__STUDY MATERIAL__:
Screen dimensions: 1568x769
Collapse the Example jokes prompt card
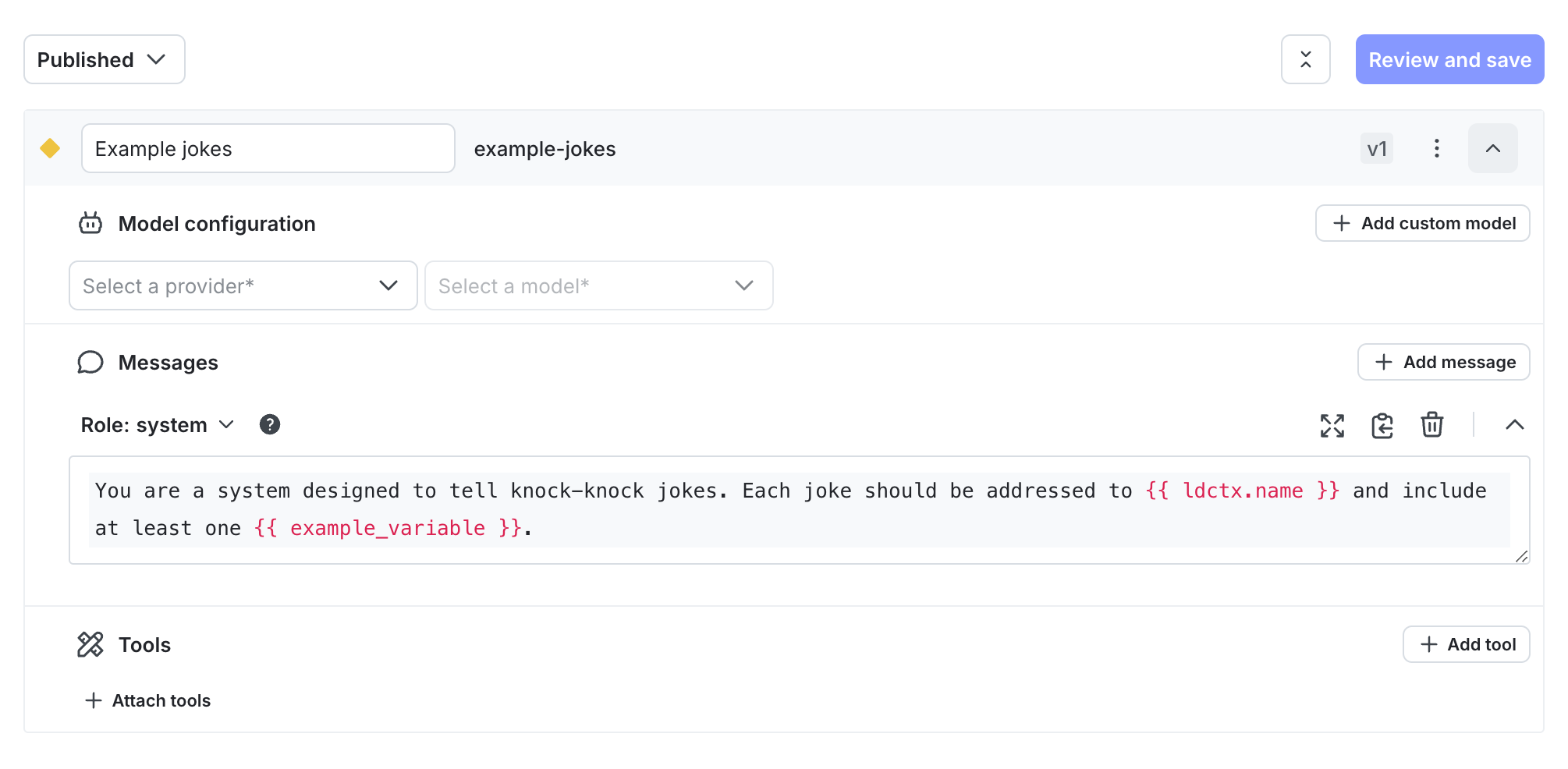pos(1492,148)
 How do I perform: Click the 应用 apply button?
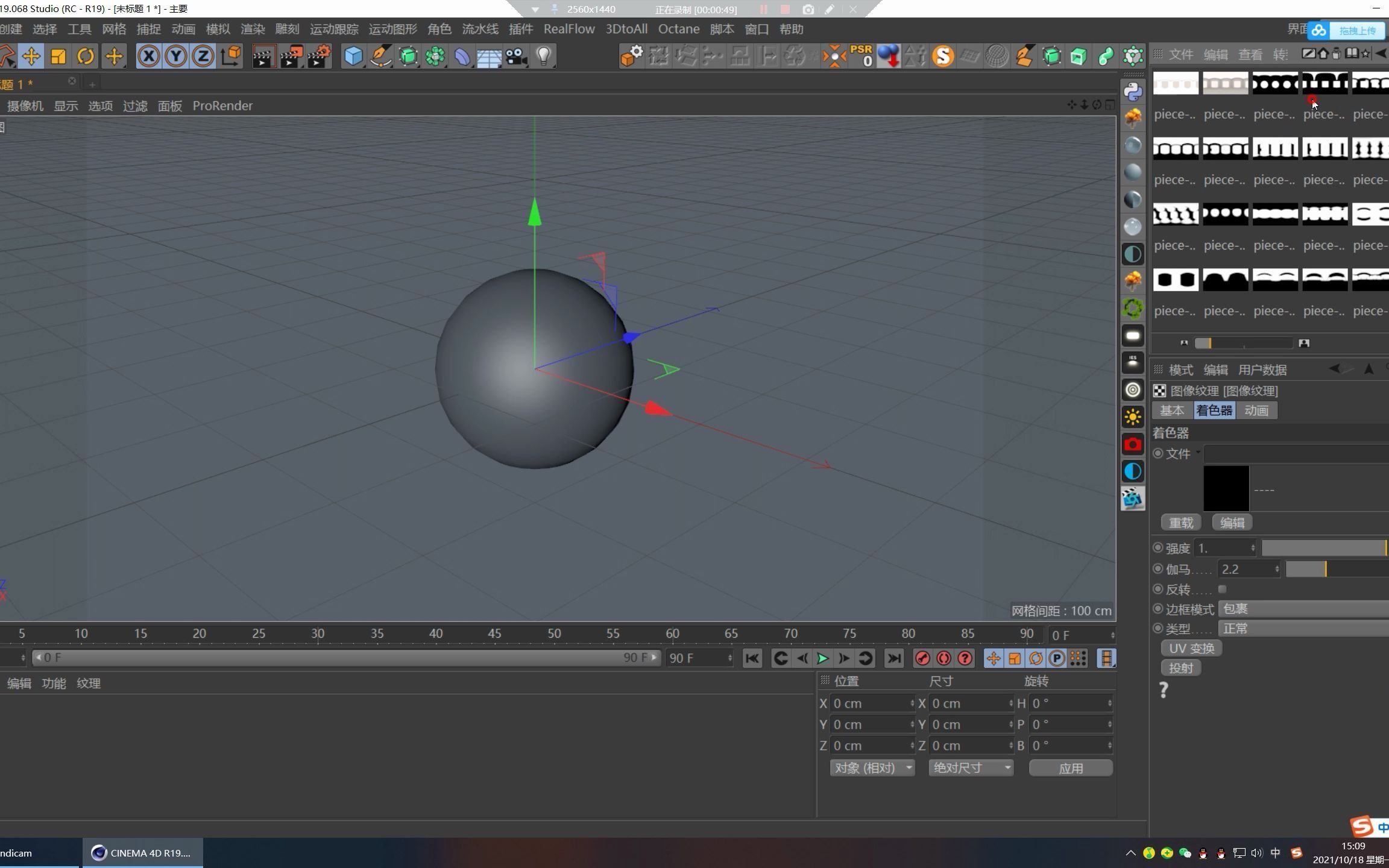point(1070,768)
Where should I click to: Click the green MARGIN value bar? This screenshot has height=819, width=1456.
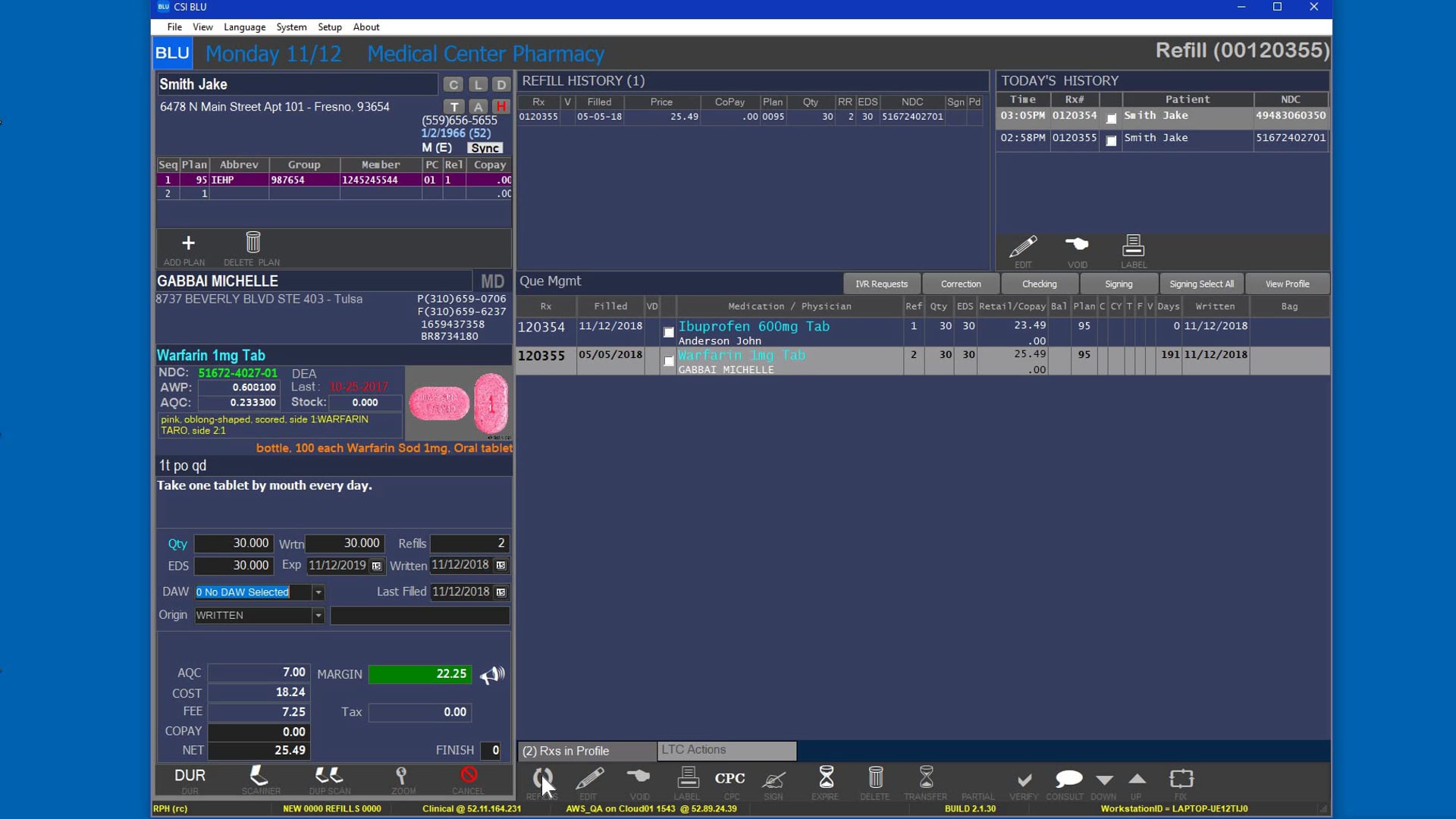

__INSTRUCTIONS FOR THE TASK__:
What is needed here is an exact transcription of every record above, with images excluded.

__PROBLEM SOLUTION__:
Screen dimensions: 1568x769
Collapse the Example jokes prompt card
pos(1492,148)
 How do I perform: Click the 应用 apply button?
point(1070,768)
Where should I click to: Click the green MARGIN value bar? This screenshot has height=819, width=1456.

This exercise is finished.